Saved entries:
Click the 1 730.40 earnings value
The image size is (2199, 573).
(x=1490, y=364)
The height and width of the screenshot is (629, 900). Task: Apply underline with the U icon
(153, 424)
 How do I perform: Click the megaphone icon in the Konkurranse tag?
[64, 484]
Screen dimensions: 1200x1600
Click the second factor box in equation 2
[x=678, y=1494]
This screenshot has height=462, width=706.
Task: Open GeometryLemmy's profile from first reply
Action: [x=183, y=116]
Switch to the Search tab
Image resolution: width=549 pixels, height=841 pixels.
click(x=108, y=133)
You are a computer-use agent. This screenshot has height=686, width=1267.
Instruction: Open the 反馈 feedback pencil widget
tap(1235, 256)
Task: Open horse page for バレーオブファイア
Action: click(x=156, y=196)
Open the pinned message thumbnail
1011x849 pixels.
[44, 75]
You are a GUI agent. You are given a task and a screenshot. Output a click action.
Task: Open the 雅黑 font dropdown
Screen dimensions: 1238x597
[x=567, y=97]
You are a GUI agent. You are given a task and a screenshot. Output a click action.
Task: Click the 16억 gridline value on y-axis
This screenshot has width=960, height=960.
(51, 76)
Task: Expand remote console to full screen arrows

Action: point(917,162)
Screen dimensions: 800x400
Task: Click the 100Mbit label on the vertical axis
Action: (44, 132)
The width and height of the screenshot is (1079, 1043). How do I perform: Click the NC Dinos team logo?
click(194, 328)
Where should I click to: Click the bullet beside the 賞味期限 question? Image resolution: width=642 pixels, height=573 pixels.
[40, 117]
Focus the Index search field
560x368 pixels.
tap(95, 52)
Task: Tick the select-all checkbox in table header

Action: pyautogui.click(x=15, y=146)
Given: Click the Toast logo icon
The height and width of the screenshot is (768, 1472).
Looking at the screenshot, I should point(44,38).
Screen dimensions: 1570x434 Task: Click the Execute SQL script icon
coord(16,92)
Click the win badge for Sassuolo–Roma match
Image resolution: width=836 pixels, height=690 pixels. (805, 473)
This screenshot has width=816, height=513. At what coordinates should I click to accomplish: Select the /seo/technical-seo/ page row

• _Work instruction_
Every line that holds the word "value" should be copied from the records above.

• _Answer area_
Click the 1 730.40 earnings value
Task: Click the 16억 gridline value on y-axis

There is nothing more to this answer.